Atakowali kobiety i dzieci. Słabszych, niezdolnych do skutecznego oporu. Nikt nie zareagował w ich
obronie, żaden sąsiad. Wiadomo, miejscowi nie lubią Cyganów, to inni, obcy.
Tylko co usprawiedliwia agresję wobec niewinnych?
Jesteśmy więc ciągle w tym samym punkcie, jak w roku 1946, gdy mordowano Żydów w Kielcach,
Rzeszowie, Krakowie, na stacjach kolejowych, w pociągach, w małych miastach i wsiach. To ten sam zwierz w człowieku, którego musimy zdefiniować i stłamsić,
bo każdy z nas będzie zagrożony: bo nie chodzi do kościoła lub chodzi, ale nie
do tego co
trzeba, bo ma inne zainteresowania seksualne, bo nie tak jak trzeba się ubiera,
bo jest w jakikolwiek sposób inny.
Szanuję w Janie
Tomaszu Grossie zaangażowanego, polskiego publicystę, któremu na tym kraju
zależy. Tylko sentyment do rodzinnego kraju mógł go wystarczająco umotywować,
aby cokolwiek w Polsce opublikować. Któż inny by się męczył, będąc
szanowanym profesorem znakomitego, amerykańskiego uniwersytetu, pisać na nowo
książkę, przeznaczoną dla polskiego czytelnika? Sławy w świecie ma
wystarczająco dużo, także uznania i szacunku naukowców wielu krajów.
Inne niepokojące
zjawisko, potwierdzające, że tylko Polaków wyznania katolickiego uważa się
za Polaków, jest stwierdzenie, że ludzie pochodzenia żydowskiego to nie są
Polacy. Czyli, począwszy od Mickiewicza po Tuwima, Leśmiana — i tysięcy
innych twórców polskiej kultury, to niby to byli twórcy jakiejś innej
kultury? Żydowskiej, Izraelskiej? A protestanci Żeromski i Piłsudski,
piosenkarka German? Niemcy?
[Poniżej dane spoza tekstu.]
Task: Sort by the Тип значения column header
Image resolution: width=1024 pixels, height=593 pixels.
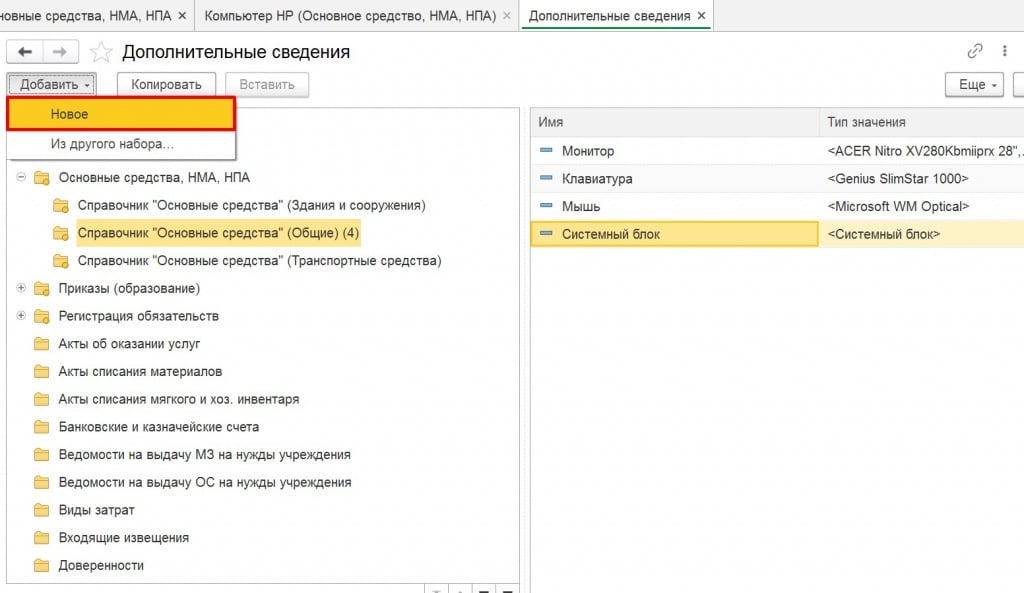Action: (x=866, y=122)
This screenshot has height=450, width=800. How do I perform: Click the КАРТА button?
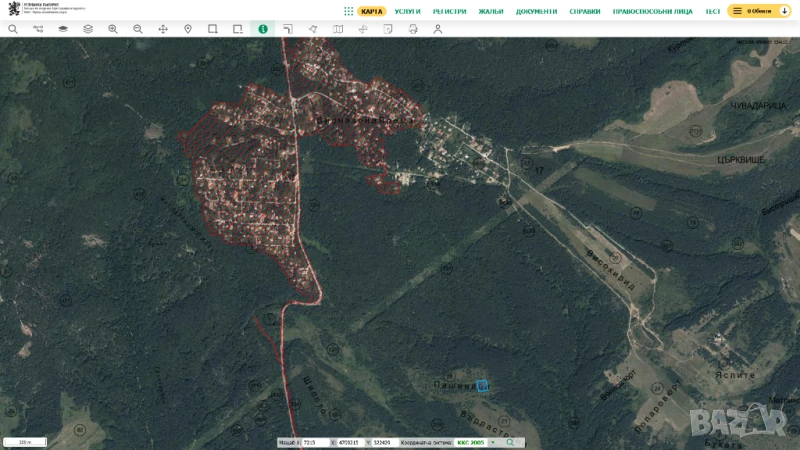(x=372, y=11)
A ateiści to w ogóle jacyś beznarodowcy.
Ograniczając się do katolików pozbawiamy się wielu światłych umysłów,
jakiegokolwiek znaczenia wśród ludzkości, która składa się z tysięcy
narodów i grup etnicznych, wielu różnorodnych religii. Najwybitniejsze dzieła
literatury i sztuki powstają w rezultacie wpływów różnych ludzkich
tradycji, umożliwiają spojrzenie na świat z jeszcze innej strony, pozwalają
odkryć coś nowego, co nadaje sens życia jednostce i wszystkim ludziom.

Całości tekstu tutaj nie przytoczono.